(Collected data)

- - -

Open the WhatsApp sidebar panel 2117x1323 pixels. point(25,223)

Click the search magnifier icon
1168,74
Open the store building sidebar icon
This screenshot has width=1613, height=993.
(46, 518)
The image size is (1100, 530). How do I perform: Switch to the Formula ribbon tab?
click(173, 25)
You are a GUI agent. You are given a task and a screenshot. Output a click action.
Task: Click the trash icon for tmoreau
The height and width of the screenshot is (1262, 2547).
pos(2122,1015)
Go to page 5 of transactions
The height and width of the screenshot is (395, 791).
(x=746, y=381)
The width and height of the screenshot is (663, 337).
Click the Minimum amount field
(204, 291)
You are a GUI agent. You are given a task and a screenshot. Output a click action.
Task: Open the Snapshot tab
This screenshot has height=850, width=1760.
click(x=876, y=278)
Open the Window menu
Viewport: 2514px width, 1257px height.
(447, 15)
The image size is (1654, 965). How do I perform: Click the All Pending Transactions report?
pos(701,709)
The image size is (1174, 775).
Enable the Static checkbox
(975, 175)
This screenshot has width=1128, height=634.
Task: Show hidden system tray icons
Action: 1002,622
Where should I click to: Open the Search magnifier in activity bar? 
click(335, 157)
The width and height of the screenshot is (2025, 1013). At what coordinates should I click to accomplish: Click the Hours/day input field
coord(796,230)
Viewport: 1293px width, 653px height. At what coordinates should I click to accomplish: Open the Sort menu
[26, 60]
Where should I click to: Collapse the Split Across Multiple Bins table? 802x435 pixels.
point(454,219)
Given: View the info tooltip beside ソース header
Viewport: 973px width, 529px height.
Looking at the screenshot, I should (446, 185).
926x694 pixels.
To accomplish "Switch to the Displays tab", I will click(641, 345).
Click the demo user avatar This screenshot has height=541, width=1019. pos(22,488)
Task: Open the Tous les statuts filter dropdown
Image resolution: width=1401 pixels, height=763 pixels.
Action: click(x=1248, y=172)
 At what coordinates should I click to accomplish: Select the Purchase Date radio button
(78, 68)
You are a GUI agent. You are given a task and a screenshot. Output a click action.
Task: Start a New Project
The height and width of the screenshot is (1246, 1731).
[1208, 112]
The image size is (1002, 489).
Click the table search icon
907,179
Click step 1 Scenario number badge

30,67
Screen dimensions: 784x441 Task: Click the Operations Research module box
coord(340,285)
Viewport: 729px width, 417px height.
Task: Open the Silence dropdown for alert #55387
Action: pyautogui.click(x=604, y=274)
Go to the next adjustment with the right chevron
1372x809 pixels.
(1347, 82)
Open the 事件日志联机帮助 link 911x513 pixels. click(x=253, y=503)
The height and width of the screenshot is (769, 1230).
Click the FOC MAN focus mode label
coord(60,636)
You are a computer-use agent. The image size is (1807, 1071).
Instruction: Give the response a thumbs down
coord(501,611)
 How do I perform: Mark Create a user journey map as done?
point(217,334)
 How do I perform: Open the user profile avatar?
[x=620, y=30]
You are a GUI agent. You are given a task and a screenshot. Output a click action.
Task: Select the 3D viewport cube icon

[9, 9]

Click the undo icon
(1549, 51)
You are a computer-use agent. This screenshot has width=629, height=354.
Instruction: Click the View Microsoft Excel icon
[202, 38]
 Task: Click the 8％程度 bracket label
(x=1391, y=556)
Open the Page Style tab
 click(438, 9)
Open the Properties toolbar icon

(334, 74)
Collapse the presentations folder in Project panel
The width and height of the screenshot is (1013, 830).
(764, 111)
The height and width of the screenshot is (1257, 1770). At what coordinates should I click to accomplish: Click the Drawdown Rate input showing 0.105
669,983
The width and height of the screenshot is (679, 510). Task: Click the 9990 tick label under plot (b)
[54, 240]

- - -

# [WHAT YOU WILL DO]
Could you restate, word for word, every line from the one containing "The height and width of the screenshot is (1257, 1770)." through the last line of the records above, and nothing more?

# [TASK OUTPUT]
The height and width of the screenshot is (1257, 1770). At what coordinates should I click to accomplish: Click the Drawdown Rate input showing 0.105
669,983
The width and height of the screenshot is (679, 510). Task: Click the 9990 tick label under plot (b)
[54, 240]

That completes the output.